[Task directions]
Below is a listing. Quote from it, exactly, the lines from the one containing "Where should I click to: Check" down to the one containing "The width and height of the screenshot is (575, 521).", both ends included, and nothing else.

◇ ◇ ◇

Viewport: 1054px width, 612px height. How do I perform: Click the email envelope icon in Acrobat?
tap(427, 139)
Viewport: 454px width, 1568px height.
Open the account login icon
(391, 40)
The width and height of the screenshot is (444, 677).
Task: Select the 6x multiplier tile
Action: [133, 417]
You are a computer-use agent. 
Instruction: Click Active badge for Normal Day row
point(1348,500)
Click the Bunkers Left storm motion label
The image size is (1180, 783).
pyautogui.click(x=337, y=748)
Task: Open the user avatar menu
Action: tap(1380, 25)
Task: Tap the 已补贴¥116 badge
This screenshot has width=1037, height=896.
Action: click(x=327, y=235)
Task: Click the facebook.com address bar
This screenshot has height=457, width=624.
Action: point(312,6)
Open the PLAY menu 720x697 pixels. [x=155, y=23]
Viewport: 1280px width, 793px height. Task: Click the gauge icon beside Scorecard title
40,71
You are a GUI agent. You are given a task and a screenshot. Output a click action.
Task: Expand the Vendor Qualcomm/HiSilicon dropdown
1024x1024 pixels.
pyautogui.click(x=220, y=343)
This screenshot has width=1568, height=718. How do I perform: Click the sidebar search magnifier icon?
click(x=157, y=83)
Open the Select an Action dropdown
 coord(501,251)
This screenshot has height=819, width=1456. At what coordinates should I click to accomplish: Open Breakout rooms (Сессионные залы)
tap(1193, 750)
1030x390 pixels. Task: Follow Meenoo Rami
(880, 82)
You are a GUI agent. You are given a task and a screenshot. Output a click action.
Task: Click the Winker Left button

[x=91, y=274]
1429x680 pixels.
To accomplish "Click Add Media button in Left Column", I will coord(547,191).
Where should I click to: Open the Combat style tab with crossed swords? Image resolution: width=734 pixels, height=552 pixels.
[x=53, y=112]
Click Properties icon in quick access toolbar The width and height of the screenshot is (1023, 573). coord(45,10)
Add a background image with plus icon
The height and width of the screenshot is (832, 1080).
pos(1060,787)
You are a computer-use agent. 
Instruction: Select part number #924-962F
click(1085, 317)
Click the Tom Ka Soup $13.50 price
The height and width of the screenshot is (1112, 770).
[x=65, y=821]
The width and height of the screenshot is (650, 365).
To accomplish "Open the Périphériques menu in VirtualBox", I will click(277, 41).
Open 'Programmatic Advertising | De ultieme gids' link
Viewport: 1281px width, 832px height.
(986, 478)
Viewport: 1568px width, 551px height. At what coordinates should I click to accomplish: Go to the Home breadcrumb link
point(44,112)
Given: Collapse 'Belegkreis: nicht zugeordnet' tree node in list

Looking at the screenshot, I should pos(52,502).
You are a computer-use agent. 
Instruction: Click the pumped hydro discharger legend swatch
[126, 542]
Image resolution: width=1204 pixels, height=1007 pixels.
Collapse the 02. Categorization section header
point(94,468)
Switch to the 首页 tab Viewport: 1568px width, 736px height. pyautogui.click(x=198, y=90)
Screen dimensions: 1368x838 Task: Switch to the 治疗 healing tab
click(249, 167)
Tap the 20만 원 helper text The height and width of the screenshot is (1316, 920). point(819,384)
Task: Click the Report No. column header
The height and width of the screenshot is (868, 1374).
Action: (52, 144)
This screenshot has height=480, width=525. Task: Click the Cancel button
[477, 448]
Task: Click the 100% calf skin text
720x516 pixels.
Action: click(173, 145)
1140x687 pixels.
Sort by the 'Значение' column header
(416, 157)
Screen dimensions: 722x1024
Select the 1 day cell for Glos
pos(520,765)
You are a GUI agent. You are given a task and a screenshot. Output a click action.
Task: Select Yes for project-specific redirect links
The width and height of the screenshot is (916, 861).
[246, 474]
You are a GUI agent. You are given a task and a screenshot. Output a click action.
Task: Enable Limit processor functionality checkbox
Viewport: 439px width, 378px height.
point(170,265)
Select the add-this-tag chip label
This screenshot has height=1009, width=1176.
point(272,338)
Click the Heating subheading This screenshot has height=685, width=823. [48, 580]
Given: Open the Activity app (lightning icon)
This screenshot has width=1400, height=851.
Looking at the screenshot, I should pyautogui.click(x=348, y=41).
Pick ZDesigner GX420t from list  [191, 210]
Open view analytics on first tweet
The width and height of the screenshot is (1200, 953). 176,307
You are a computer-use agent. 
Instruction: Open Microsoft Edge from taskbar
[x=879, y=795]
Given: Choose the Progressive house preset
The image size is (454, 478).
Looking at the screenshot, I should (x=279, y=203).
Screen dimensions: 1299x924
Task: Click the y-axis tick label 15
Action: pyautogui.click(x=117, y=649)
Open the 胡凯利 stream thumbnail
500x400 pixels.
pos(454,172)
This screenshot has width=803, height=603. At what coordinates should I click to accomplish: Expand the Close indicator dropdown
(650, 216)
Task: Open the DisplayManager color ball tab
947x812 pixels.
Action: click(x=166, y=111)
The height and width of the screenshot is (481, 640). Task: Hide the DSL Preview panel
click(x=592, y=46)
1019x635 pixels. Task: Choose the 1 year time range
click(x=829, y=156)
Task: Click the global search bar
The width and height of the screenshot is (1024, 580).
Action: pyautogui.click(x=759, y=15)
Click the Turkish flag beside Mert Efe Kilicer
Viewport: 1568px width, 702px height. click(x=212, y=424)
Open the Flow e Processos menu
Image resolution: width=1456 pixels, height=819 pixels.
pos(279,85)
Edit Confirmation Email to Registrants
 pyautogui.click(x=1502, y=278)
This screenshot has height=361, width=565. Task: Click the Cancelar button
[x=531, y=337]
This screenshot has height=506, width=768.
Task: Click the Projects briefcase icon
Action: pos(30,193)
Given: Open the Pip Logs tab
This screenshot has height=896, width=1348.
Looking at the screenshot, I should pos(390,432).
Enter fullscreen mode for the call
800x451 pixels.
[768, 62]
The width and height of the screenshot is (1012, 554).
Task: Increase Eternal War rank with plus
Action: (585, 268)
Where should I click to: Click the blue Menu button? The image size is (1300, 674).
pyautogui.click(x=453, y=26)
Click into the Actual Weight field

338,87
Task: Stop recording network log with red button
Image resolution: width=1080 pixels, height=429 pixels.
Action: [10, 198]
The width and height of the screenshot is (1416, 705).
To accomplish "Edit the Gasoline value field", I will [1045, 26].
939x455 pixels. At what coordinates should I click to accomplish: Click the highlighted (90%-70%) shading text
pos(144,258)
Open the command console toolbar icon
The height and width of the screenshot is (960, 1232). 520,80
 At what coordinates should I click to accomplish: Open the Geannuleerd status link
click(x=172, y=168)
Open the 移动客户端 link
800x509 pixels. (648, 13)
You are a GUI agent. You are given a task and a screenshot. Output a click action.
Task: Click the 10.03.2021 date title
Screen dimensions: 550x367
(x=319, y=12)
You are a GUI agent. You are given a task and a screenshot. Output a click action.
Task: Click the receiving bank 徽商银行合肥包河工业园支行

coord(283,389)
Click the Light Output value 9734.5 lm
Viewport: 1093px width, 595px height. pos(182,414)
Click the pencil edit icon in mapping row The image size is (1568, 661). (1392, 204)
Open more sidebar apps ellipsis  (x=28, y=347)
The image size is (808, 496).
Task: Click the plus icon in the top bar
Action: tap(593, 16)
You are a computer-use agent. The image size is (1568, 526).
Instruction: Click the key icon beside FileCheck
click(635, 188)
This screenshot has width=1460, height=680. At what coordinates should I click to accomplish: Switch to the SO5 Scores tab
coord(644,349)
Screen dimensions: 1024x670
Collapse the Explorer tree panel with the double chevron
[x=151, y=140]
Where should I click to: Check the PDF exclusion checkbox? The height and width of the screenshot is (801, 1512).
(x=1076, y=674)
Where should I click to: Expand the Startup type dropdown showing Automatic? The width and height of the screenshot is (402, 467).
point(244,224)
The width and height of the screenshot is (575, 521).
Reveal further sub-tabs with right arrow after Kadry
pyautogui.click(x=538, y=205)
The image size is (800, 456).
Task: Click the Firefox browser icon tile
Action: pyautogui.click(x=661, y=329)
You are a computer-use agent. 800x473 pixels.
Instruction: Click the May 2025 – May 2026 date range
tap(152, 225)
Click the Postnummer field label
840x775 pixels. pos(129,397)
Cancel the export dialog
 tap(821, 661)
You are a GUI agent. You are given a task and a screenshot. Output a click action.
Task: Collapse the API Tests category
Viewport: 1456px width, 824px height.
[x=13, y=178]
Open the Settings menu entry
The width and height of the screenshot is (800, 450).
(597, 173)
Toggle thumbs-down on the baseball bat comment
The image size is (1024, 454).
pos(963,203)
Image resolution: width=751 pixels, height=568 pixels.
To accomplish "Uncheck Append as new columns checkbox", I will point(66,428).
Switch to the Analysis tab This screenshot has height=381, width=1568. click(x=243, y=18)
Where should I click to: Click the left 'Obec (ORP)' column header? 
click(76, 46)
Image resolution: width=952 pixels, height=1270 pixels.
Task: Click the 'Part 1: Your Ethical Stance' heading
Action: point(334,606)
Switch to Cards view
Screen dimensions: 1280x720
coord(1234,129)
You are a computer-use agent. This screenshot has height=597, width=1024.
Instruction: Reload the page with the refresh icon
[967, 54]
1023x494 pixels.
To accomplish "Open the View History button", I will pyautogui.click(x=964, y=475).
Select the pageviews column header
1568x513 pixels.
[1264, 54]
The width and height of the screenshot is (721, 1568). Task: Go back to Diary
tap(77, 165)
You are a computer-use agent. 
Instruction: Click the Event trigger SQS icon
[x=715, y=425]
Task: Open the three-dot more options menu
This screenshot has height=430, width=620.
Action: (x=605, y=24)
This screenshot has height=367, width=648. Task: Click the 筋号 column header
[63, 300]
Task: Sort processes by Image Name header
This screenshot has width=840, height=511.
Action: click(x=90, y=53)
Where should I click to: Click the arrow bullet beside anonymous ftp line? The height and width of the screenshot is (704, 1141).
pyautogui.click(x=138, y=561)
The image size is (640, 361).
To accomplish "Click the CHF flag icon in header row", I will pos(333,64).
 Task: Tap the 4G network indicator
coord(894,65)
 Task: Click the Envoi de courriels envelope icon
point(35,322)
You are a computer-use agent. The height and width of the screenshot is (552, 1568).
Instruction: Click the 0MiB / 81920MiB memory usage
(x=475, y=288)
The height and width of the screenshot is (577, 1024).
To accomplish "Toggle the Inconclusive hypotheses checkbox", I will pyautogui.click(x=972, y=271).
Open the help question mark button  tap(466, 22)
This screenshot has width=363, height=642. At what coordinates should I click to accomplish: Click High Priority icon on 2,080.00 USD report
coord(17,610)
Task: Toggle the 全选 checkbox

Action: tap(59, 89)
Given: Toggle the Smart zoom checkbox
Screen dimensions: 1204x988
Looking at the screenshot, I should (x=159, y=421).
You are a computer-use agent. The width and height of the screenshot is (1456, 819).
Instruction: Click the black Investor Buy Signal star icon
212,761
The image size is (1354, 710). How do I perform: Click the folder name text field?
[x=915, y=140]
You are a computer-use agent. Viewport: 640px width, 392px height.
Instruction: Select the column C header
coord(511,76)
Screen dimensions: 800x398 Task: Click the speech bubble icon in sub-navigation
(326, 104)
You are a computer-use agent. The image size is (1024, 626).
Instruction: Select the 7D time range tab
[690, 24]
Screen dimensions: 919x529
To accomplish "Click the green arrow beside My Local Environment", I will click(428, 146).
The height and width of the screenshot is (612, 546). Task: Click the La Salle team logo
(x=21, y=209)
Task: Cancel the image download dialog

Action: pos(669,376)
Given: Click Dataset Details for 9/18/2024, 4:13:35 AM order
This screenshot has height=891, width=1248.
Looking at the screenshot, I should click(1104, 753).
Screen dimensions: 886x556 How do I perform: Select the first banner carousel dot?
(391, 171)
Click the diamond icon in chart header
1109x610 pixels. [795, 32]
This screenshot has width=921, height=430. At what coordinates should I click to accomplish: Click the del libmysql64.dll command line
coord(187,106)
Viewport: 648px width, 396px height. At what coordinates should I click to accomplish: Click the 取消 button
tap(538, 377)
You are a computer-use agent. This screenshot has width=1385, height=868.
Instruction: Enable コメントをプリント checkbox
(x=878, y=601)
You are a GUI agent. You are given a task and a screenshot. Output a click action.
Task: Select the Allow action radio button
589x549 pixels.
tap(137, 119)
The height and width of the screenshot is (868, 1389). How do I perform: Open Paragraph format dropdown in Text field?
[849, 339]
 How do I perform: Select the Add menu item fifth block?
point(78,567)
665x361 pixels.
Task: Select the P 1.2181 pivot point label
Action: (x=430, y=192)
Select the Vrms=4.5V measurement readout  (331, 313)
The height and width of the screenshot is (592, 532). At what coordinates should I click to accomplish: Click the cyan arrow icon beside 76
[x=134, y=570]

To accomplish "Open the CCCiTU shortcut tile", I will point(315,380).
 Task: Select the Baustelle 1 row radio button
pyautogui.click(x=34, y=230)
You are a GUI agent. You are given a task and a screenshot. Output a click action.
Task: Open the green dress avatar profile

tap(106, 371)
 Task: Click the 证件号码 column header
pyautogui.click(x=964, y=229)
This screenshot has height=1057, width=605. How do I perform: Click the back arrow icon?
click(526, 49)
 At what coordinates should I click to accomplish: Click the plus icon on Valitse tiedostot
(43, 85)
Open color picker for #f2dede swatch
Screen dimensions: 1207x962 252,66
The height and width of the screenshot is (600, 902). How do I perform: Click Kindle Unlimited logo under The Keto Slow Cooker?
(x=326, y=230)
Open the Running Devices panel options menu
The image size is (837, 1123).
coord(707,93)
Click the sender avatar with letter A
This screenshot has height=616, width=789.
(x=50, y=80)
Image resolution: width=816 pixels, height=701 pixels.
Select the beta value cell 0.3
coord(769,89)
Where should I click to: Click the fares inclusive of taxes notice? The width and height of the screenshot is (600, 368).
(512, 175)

◇ ◇ ◇

[Solution to this exercise]
Where should I click to: Check the PDF exclusion checkbox? The height and width of the screenshot is (801, 1512).
(x=1076, y=674)
Where should I click to: Expand the Startup type dropdown showing Automatic? The width and height of the screenshot is (402, 467).
point(244,224)
The width and height of the screenshot is (575, 521).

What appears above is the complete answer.